What is needed
Rewrite the entries below as a numbered list, one line per item, starting at their first line and ending at the line containing "coord(1328,35)", with both included. Leave out any blank lines.
- - - - - - -
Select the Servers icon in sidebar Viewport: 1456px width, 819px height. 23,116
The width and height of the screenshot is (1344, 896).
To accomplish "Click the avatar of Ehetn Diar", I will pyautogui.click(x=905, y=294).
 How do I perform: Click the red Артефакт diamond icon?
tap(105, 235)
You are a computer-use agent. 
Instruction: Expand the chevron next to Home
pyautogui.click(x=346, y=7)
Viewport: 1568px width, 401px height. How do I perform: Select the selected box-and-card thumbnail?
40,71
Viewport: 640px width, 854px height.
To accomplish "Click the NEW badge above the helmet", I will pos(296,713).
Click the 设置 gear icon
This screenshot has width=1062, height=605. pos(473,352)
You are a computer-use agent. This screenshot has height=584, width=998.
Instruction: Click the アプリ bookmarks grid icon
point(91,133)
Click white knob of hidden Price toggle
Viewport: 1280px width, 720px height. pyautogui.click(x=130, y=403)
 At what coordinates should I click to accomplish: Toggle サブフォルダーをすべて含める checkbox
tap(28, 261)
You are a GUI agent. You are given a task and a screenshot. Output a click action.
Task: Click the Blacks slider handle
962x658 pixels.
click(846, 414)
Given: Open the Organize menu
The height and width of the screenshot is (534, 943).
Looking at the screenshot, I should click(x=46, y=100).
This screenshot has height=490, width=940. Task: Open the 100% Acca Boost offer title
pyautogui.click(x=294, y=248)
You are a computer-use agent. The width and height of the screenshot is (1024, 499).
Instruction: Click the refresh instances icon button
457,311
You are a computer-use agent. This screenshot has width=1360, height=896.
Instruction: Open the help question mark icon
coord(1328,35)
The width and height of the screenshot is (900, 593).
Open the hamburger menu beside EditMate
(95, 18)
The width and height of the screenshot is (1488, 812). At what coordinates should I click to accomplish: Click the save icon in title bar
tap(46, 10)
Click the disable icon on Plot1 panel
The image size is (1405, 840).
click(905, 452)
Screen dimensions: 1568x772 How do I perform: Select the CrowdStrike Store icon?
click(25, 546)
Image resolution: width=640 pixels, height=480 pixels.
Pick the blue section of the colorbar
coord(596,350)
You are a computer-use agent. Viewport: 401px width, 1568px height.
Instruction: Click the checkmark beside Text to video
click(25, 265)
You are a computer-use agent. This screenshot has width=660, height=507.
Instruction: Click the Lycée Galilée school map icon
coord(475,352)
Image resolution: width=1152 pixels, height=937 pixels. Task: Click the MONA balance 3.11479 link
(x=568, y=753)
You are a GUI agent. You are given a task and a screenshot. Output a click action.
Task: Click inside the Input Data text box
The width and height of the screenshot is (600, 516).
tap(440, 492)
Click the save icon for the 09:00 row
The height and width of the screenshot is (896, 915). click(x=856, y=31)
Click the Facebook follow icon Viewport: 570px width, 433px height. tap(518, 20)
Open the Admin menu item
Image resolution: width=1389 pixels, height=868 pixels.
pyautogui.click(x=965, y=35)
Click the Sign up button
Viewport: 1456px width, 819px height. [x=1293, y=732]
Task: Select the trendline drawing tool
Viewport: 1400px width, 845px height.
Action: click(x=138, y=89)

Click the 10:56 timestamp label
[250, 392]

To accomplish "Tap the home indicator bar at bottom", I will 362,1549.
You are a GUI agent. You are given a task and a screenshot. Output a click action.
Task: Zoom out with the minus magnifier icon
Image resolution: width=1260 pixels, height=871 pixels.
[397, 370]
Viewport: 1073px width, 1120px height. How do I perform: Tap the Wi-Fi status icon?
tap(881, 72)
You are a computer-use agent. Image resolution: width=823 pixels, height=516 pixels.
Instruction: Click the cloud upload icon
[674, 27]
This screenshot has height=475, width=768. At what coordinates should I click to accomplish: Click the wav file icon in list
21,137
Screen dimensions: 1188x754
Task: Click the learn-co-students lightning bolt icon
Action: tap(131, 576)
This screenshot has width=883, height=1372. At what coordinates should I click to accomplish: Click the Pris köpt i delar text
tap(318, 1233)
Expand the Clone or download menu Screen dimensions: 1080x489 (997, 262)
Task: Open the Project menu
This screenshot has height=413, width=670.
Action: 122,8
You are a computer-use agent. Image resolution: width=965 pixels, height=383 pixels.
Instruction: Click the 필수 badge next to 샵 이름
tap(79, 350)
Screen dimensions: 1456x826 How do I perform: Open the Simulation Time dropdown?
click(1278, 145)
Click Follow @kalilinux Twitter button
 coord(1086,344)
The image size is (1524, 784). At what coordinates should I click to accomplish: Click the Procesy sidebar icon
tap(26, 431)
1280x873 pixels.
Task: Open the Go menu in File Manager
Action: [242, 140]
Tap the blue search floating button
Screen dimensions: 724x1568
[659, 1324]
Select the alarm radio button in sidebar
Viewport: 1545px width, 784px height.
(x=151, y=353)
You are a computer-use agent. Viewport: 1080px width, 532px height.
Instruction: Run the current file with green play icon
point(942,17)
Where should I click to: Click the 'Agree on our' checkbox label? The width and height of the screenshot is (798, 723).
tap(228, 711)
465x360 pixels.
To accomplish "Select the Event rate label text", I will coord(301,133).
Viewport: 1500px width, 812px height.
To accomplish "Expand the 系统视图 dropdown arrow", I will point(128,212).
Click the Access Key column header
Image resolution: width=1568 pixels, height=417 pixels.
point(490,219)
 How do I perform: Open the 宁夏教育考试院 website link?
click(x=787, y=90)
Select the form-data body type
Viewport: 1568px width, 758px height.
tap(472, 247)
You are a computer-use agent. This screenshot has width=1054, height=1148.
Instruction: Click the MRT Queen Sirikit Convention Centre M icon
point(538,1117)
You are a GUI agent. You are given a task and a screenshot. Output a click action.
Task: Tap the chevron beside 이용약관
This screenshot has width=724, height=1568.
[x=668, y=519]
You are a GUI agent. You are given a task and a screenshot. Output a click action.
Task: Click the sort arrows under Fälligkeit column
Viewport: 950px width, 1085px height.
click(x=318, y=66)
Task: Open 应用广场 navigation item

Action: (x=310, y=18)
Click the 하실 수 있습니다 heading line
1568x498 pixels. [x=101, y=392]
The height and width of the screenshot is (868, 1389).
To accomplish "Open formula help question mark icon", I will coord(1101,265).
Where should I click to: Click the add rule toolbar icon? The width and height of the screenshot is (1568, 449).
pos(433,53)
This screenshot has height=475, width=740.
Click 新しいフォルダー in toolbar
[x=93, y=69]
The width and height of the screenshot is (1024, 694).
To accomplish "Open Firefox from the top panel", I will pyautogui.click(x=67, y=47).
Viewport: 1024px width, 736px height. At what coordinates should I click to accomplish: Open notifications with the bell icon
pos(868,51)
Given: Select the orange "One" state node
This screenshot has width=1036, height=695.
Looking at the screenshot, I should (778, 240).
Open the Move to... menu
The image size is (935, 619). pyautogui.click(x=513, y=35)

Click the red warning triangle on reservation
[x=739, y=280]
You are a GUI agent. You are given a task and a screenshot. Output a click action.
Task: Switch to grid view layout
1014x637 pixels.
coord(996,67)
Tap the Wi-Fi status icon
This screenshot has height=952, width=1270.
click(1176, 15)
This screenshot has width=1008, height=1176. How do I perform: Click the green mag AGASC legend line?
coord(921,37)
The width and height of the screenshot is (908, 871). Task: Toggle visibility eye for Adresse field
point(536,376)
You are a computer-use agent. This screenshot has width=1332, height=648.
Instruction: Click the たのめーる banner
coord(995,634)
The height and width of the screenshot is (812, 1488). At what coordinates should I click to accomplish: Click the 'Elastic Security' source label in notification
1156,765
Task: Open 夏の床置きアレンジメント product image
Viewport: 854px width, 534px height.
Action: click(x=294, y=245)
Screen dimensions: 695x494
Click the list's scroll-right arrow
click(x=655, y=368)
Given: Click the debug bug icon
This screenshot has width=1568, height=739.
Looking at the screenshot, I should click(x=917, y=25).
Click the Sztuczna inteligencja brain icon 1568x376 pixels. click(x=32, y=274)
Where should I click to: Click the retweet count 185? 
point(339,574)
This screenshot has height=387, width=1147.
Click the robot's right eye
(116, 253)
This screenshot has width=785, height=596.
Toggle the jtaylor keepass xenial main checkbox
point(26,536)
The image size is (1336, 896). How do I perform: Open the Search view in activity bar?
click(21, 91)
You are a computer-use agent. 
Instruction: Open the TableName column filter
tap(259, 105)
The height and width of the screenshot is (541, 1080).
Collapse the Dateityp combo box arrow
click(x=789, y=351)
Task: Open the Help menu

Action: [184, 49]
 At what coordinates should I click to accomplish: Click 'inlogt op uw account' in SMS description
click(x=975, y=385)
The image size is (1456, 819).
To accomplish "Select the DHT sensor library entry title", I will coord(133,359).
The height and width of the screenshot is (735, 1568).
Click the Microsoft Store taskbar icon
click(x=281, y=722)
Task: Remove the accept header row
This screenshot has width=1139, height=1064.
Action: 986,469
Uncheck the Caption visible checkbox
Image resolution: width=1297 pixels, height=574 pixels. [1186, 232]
- - - - - - -
Task answer
1. Select the Servers icon in sidebar Viewport: 1456px width, 819px height. 23,116
2. The width and height of the screenshot is (1344, 896).
3. To accomplish "Click the avatar of Ehetn Diar", I will pyautogui.click(x=905, y=294).
4.  How do I perform: Click the red Артефакт diamond icon?
5. tap(105, 235)
6. You are a computer-use agent. 
7. Instruction: Expand the chevron next to Home
8. pyautogui.click(x=346, y=7)
9. Viewport: 1568px width, 401px height. How do I perform: Select the selected box-and-card thumbnail?
10. 40,71
11. Viewport: 640px width, 854px height.
12. To accomplish "Click the NEW badge above the helmet", I will pos(296,713).
13. Click the 设置 gear icon
14. This screenshot has width=1062, height=605. pos(473,352)
15. You are a computer-use agent. This screenshot has height=584, width=998.
16. Instruction: Click the アプリ bookmarks grid icon
17. point(91,133)
18. Click white knob of hidden Price toggle
19. Viewport: 1280px width, 720px height. pyautogui.click(x=130, y=403)
20.  At what coordinates should I click to accomplish: Toggle サブフォルダーをすべて含める checkbox
21. tap(28, 261)
22. You are a GUI agent. You are given a task and a screenshot. Output a click action.
23. Task: Click the Blacks slider handle
24. 962x658 pixels.
25. click(846, 414)
26. Given: Open the Organize menu
27. The height and width of the screenshot is (534, 943).
28. Looking at the screenshot, I should click(x=46, y=100).
29. This screenshot has height=490, width=940. Task: Open the 100% Acca Boost offer title
30. pyautogui.click(x=294, y=248)
31. You are a computer-use agent. The width and height of the screenshot is (1024, 499).
32. Instruction: Click the refresh instances icon button
33. 457,311
34. You are a computer-use agent. This screenshot has width=1360, height=896.
35. Instruction: Open the help question mark icon
36. coord(1328,35)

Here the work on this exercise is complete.